_PASSAGE GIVEN_:
# Periodic frequent-pattern discovery
Using algorithm from this paper: https://www.researchgate.net/publication/356825094_Discovering_Periodic-Frequent_Patterns_in_Uncertain_Temporal_Databases?enrichId=rgreq-1de5ac4c085dd4a641f85dda9c527a37-XXX&enrichSource=Y292ZXJQYWdlOzM1NjgyNTA5NDtBUzoxMTQzMTI4MTA4MzQ2MzY1M0AxNjYyNTk3MzM3NTUz&el=1_x_3&_esc=publicationCoverPdf

In [None]:
from pytorch_tabnet.tab_model import TabNetClassifier, TabNetRegressor
import numpy as np
from tqdm import tqdm
import pandas as pd
import glob
import os
import matplotlib.pyplot as plt
import sortednp
import datetime
import json
from operator import itemgetter

# Input

## Read the data

In [None]:
database_path = r"../data/UTDATABASE/utd_20221222_0226/label.csv"
database_df = pd.read_csv(database_path)
database_df.fillna(0, inplace=True)
# database_df.describe()

# Preprocess

## Handle time

I assume hour can contribute to the traffic jam?

_INFORMATION SUPPLIED_:
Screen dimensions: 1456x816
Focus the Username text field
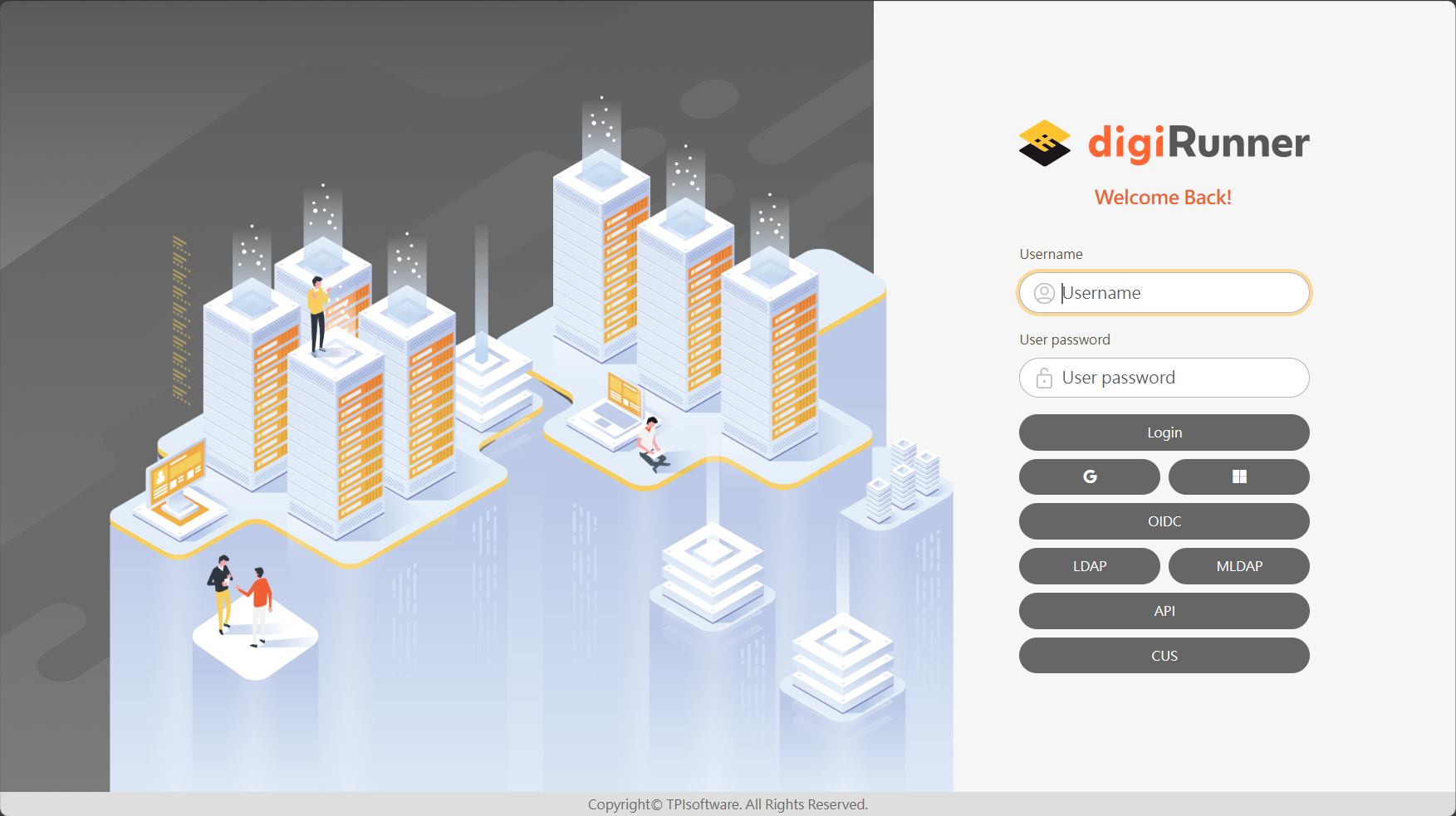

_EXERCISE TASKS_:
a) Which modules does the periodic frequent-pattern notebook import under a short alias, and what alias does each one get?
b) Rename "database_df" to "label_df" in the periodic frequent-pattern notebook and write out its code again, beginning at the words that have "## Read the" and stopping after "database_df.fillna(0, inplace=True)".
These lines come from a different source than the notebook.

_TASK-BY-TASK SOLUTIONS_:
a)
numpy as np
pandas as pd
matplotlib.pyplot as plt

b)
## Read the data

In [None]:
database_path = r"../data/UTDATABASE/utd_20221222_0226/label.csv"
label_df = pd.read_csv(database_path)
label_df.fillna(0, inplace=True)